There are many many techniques for enhancing the look of a surface by mean of smart shaders. Without touching Non photo-realistic rendering techniques there are many tricks that can helps the perception of the features and the fine details of the surface of an object. ZBrush has popularized one of these techniques with the name of cavity mapping. The main idea is that you detect 'pits' on the surface and you make them of a different color and, very important, very dull. In practice it simulates in a rough way all those materials where in low accessibility regions dust/rust/oxide accumulates while in the most exposed parts the use make them shiny. You can do such effects in MeshLab and they can be very useful for making quick nice renderings of scanned objects; let make a
a practical example using a 3D scanned model of ancient statuette of the Assyrian demon Pazuzu (courtesy of Denis Pitzalis C2RMF/Louvre). The plain model (shown on the right) is rather dull and not very readable and at a first glance you cannot appreciate the scale of the scanned details.

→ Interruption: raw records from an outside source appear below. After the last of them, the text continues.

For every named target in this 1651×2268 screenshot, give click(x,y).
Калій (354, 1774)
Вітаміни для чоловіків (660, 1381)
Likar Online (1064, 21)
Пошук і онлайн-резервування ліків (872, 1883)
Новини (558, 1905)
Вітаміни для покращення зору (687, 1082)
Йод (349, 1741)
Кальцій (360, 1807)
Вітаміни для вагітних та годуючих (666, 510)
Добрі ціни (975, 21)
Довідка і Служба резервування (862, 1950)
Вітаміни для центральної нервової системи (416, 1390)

You can improve it a bit by adding a bit of ambient occlusion. In MeshLab you can do it in a couple of ways, either computing an actual ambient occlusion term (e.g. a steradian denoting the portion of sky that you can see from a given point) for each vertex (Filter->Color->Vertex ambient occlusion) or just resort to a quick and dirty Screen Space Ambient Occlusion (SSAO) approximation (render->Screen Space Ambient Occlusion).In the first case as a bonus you are able to tweak the computed value as you want (by playing with the quality mapping tools), in the second you have just an approximation, but the nice fact is that it is a decoration e.g. it is blended over the current frame buffer and therefore it mix up with whatever rendering you have. In the two pictures per vertex AO vs SSAO.
Not enough. Lets try to find out and enhance the pits. Mean Curvature is what you need, you can think it as the divergence of the normals over the surface and it captures well the concept of characterizing local variation of the surface. There is a vast literature on computing curvatures on discrete triangulated surface and MeshLab exposed a few different methods (and it has also a couple of methods for computing them on Point Clouds). The fastest one (a bit resilient on the quality of the mesh) is filter->color->Discrete Curvature. On the right you can see the result of such filter mapped into a red-green-blu colormap.
if you want expmeriment you can try the various options under filter->normal->compute curvature principal direction (be careful some of these filters can be VERY SLOW).
Now the final step is just to use this value for the shading. Just start the shader called ZBrush and play a bit with the parameters and then, hopefully, you can get the desired result. Some notes. It happens that curvature has some outliers so clamping the quality values before starting the filter can be a good idea (filter->quality->clamp). Similarly the range can be very large so playing with the "transition_speed" parameter of the shader can be a quite useful. To vary the amount of "pits" use the "transition center" slider.